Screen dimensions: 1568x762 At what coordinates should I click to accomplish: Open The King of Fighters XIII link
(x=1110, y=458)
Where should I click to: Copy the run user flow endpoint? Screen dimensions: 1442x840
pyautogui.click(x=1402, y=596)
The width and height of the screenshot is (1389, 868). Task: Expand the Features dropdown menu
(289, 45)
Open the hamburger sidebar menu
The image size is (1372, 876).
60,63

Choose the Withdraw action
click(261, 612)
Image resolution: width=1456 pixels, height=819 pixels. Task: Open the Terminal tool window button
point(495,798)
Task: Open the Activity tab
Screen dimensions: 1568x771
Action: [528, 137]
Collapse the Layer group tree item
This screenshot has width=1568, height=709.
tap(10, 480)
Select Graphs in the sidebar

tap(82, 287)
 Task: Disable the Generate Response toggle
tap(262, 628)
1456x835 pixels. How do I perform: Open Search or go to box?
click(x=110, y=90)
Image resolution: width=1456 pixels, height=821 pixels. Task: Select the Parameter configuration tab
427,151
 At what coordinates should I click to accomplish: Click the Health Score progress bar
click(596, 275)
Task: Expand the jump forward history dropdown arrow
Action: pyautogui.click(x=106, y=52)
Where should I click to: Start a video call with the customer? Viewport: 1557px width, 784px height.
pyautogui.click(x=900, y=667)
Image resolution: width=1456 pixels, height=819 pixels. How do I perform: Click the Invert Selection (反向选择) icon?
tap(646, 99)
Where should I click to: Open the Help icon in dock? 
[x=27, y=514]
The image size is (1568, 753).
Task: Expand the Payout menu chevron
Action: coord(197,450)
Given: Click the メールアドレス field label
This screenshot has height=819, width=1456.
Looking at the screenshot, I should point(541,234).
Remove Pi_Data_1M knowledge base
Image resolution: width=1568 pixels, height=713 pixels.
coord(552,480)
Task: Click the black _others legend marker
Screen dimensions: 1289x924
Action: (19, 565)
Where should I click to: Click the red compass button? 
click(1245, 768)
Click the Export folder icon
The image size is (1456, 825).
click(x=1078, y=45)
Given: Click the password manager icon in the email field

————

[EXERCISE DETAILS]
Tell how many lines of the material above hold "Given", answering with a bare number.

[SOLUTION TO THIS EXERCISE]
2